TRIVIA : La console n’est jamais arrivée jusqu’à nos frontières. Il est amusant de constater que Pippin se prononce « pipine ». On imagine alors mal les joueurs de l’hexagone parler de la « pipine » distribuée par Bandai (prononcé à la française, sous entendu érectile).

Et la Playdia dans tout cela ?

Même si la société japonaise n’a pas mis tout ses œufs dans le même panier, il est important de noter que l’autre console de Bandai, la Playdia (sortie un peu moins d‘un an avant la Pippin), ne s’en sort pas mieux. Distribuée uniquement au Japon, celle-ci arbore une coque de couleur bleu ainsi que des manettes sans fil afin de plaire au jeune public.

Malgré des jeux utilisant les nombreuses licences à succès de la firme (Sailormoon, Dragonball, Gundam, Ultraman, Hello Kitty, etc…), l’engouement du public pour cette petite machine frôle le zéro absolue. Une des principales raisons concerne les jeux, encore une fois, très médiocres.

Chose amusante, alors que la Playdia est destinée aux enfants, Bandai décide d’écouler les stocks restant en réalisant des jeux érotiques (après tout, papa a certainement aussi envie de s’amuser sur la Playdia en déshabillant de jeunes écolières). La console se voit donc doté d’une ludothèque « rose ». Cette nouvelle collection relança d’ailleurs les ventes de consoles, permettant ainsi à la société de faire quelques profits avant l’abandon pur et simple de sa machine.

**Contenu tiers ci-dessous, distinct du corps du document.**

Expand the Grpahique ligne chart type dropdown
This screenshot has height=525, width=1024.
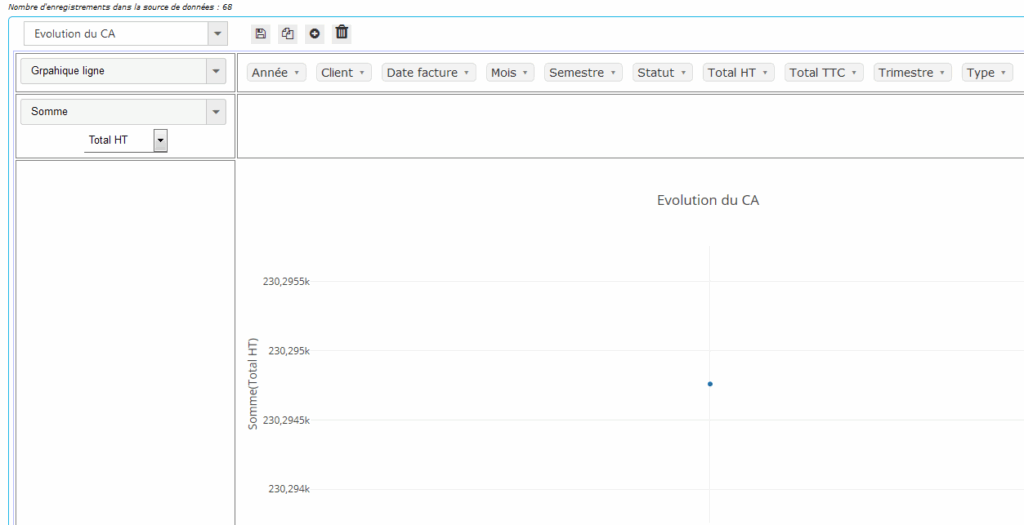tap(215, 71)
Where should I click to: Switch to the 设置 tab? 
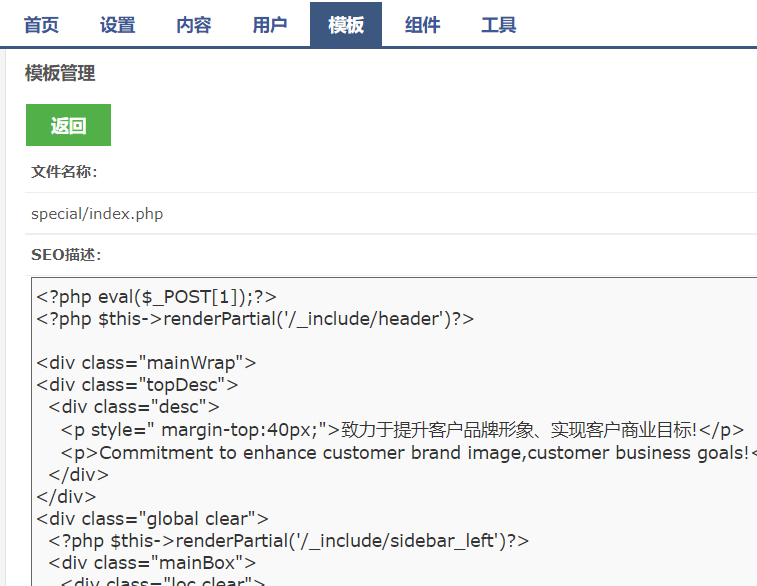pyautogui.click(x=117, y=25)
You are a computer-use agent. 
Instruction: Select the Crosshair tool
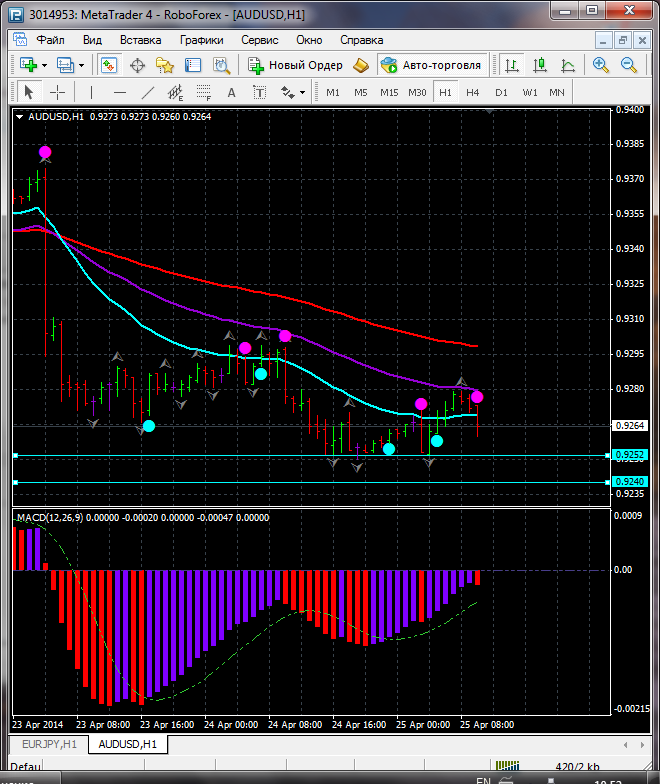(58, 92)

Trivia : La Playdia et la Pippin ne sont pas les premières consoles de Bandai. Dans les années 70, la firme s’est engouffrée (comme de nombreuses autres sociétés) dans la mode du Pong. La version la plus aboutie de ces nombreux clones fut la Bandai Super Vision 8000 (elle fut leur première console a cartouches interchangeable). Sortie en 1979 au Japon, la machine ne connaîtra qu’un succès d’estime et seuls 7 jeux verront le jour.